Judith Rodin

Judith Rodin in a classroom
Judith Rodin

Judith Rodin

Doctor of Humane Letters
In awarding the 2024 honorary degrees, President Peter Salovey read the following personalized citation.

Pioneering leader who served as the first woman president of both the University of Pennsylvania and the Rockefeller Foundation, you have helped reshape two great institutions to face the needs of modern times. In both, your creative and forward-looking ideas—from health psychology to resilient cities—galvanized initiatives that emphasized change amidst challenge. Yale celebrates as well your twenty-two years in New Haven as a Yale faculty member, educator, dean of the graduate school, and university provost. A resilient and transformational leader wherever you go, Yale salutes an innovator we still think of as “one of our own,” as we proudly confer on you the degree of Doctor of Humane Letters.

Judith Rodin—the research psychologist, thought leader, and philanthropic strategist who in 1994 became the first woman president of an Ivy League university—is president emerita of the University of Pennsylvania and of The Rockefeller Foundation. A pioneering scholar of behavioral medicine and health psychology, she spent two decades on the faculty at Yale, where she rose through the ranks to become university provost and was beloved by generations of students for her teaching and mentorship.

Born and raised in Philadelphia, Rodin earned a scholarship to the University of Pennsylvania, where she completed her A.B. in psychology. As a doctoral student at Columbia University (from which she earned her Ph.D., also in psychology), Rodin learned an important life lesson about equanimity and resilience when her first sole-authored research paper was rejected by a prestigious academic journal. When she told her adviser that she planned to write a rebuttal to the editor, he encouraged her to do so. After reading her robust self-defense, he then said: “Great. Now tear it up and get back to work.” That guidance—not to burn bridges, and to rebound in the face of disappointment—has stayed with her ever since.

“Your gut is great for many things. Good decision-making is not one of them!”

Rodin arrived at Yale in 1972 as an assistant professor in the Department of Psychology. Specializing in research on obesity, eating disorders, stress, and aging, she would become the Philip R. Allen Professor of Psychology and a professor of medicine and psychiatry while serving in a succession of leadership posts: director of graduate studies, department chair, dean of the Graduate School of Arts and Sciences, and provost. From teaching introductory psychology to conducting research with graduate students—many of whom she has continued to work with over the years—to institutional administration, her time at Yale was formative to her development as a scholar and as a leader. In her presidency at the University of Pennsylvania, Rodin led the institution through a period of vibrant growth during which it rose from sixteenth to fourth in the U.S. News and World Report rankings. At the helm of The Rockefeller Foundation, she developed new partnerships, presided over the launch of urban renewal initiatives, and championed the emerging fields of resilience and impact investing. Among her hundreds of publications are the books The Power of Impact Investing: Putting Markets to Work for Profit and Global Good and The Resilience Dividend: Being Strong in a World Where Things Go Wrong.
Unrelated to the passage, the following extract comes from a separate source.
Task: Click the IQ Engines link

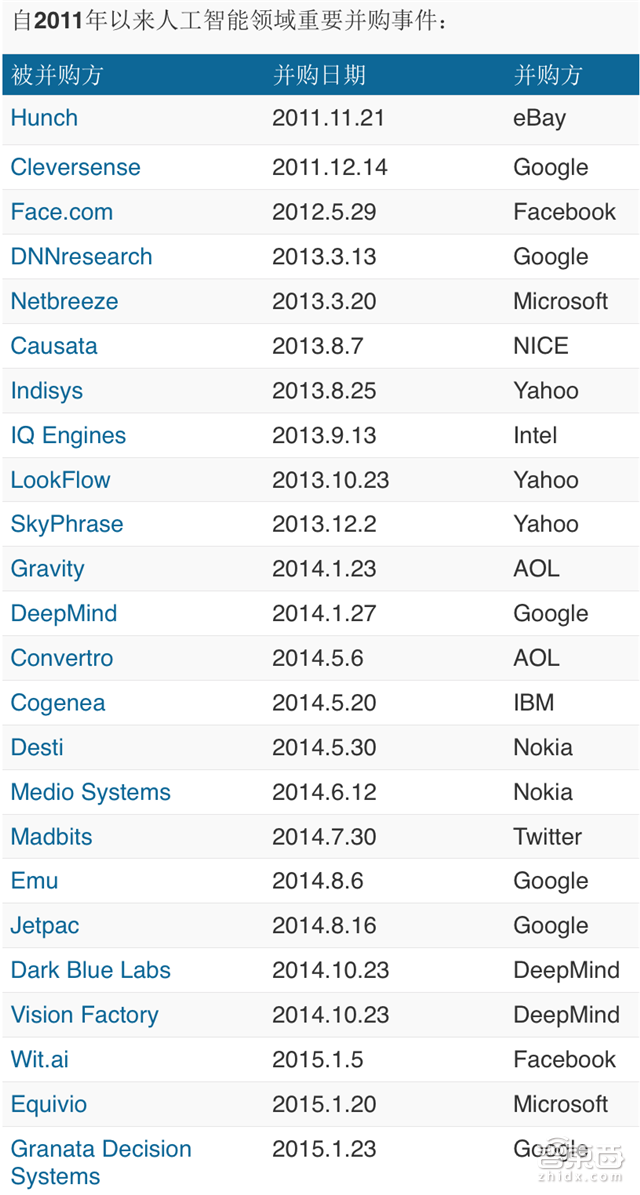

Rodin’s numerous honors include the American Psychological Association’s Distinguished Scientific Award for Early Career Contribution to Psychology (1977) and Lifetime Career Achievement Award (2005), the United Nations’ International Quality of Life Award (2016), the Yale Science and Engineering Association Award for Meritorious Service (2023), and multi-year recognition on the Forbes 100 Most Powerful Women list. She has served on the President’s Council of Advisors on Science and Technology, the White House Council for Community Solutions, and as co-chair of both the New York State 2100 Commission and the National Academy of Medicine’s Grand Challenge on Climate Change, Human Health, and Equity. She is a member of the American Academy of Arts and Sciences, the American Philosophical Society, the Council on Foreign Relations, the National Academy of Medicine, and other scholarly leadership organizations.

Rodin is the mother of one son and is married to Paul Verkuil, a scholar of administrative law who is president emeritus of the College of William and Mary.